Le film est en fait un dynamitage en règle de l’image idéale de la petite bourgade bourgeoise américaine, que Lynch filme avec un excès de lyrisme pour mieux en saisir l’hypocrisie et la face cachée. McLachlan, jeune homme parfait en tout point, qui s’enfonce dans un monde trouble de violence parce qu’il se laisse happer par la beauté trouble de Rossellini… mais aussi par la brutalité hallucinante d’un Dennis Hopper inoubliable.

L’innocence fracassée… Encore un thème cher au créateur de Twin Peaks. Décidément, Blue Velvet est un film qu’il est aujourd’hui difficile de revoir sans qu’il nous renvoie à toutes les merveilles que Lynch devait tourner par la suite.

Dune (id.) – de David Lynch – 1984

Posté : 28 mars, 2025 @ 8:00 dans 1980-1989, FANTASTIQUE/SF, LYNCH David | Pas de commentaires »

Dune

Si Dune n’avait pas été un tel fiasco à sa sortie, sans doute Lynch aurait-il réalisé la suite. Et peut-être n’aurait-il pas tourné Blue Velvet. Et sans Blue Velvet, y aurait-il eu Twin Peaks. Et sans Twin Peaks, y aurait-il eu Lost Highway ? Puis Mulholland Drive ? Rien que pour ça, il faut apprécier ce Dune tel qu’il est.

Et il se trouve qu’il est une excellente surprise, alors que je le découvre après la mort de Lynch, et après à peu près trente-cinq passés à l’éviter consciencieusement. Il faut dire qu’il a vraiment mauvaise réputation, ce Dune. Il faut aussi ajouter que l’heroic fantasy, ou ce type de SF, n’est pas un genre qui me transporte. Et que déjà à la fin des années 80, ce qu’on en voyait avait un aspect très vieillot.
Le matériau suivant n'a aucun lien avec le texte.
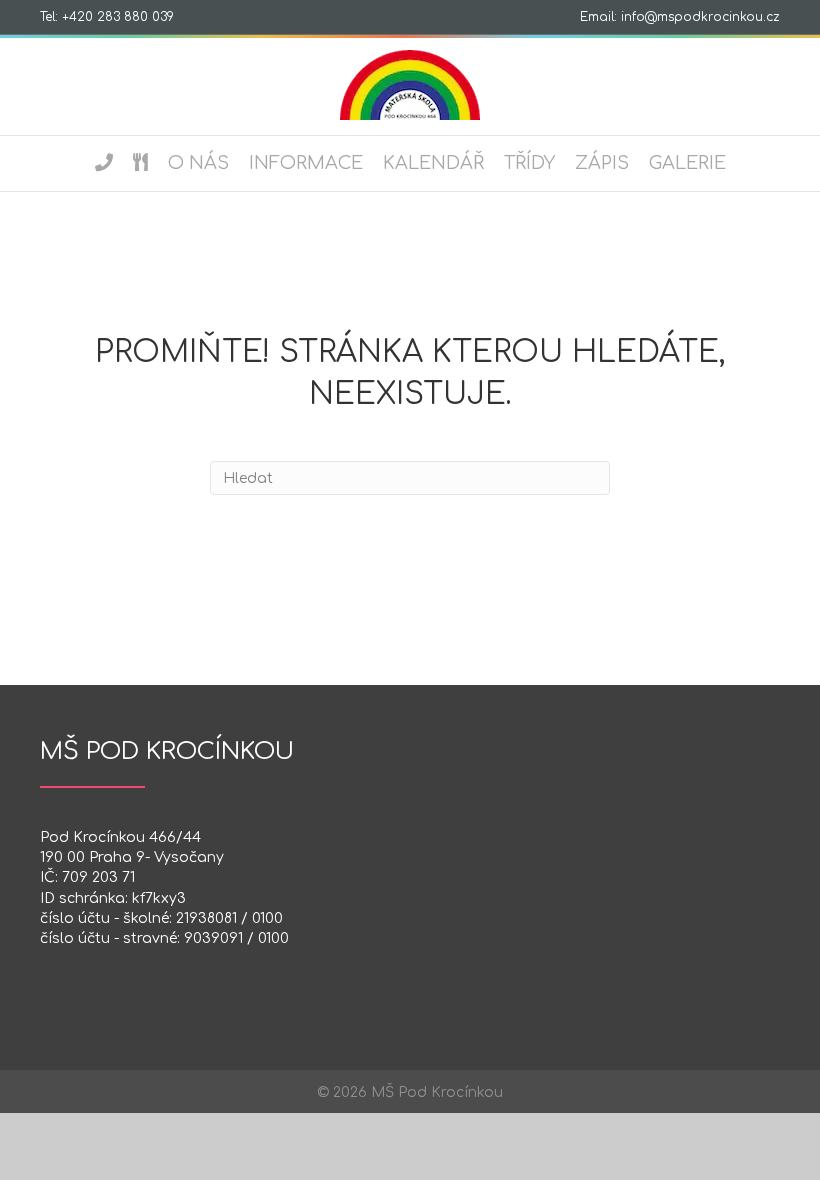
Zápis (602, 163)
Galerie (687, 163)
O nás (198, 163)
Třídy (529, 163)
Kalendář (433, 163)
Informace (306, 163)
C’est vrai que les effets spéciaux ont vieilli, et qu’il y a un petit côté kitsch dans certaines scènes du film. Mais Dune, sans doute produit pour surfer sur le succès récent de Star Wars (dont Lynch a refusé de tourner le troisième film), est aussi, au fond, un vrai film lynchien, au moins visuellement. Lynch, qui semble à ce stade de son parcours devoir passer d’un genre à l’autre sans fil conducteur (après Eraserhead et Elephant Man, difficile de faire plus différent), glisse en fait des motifs qui lui sont propres.

L’importance du rêve, la figure du monstre, la présence cosmique… Dune a dû pas mal déconcerter les producteurs, qui attendaient sans doute un ersatz de l’univers de George Lucas. Contraint par une durée limitée à un peu plus de deux heures (c’est peu pour adapter l’œuvre de Frank Herbert), Lynch coupe… dans les morceaux de bravoure, remplaçant la plupart des batailles par une simple phrase en voix off, osant des ellipses de dingue pour se concentrer sur les personnages. Ce qui en a déconcerté plus d’un.

L’histoire est franchement obscure, mais ça n’a pas grande importance. C’est le plaisir de chaque scène qui importe, les images parfois saisissantes, et la découverte d’un certain Kyle McLachlan (et de quelques autres futurs visages de Twin Peaks), belle incarnation d’un idéal masculin teintée d’une grande noirceur. Déjà l’alter ego idéal de Lynch.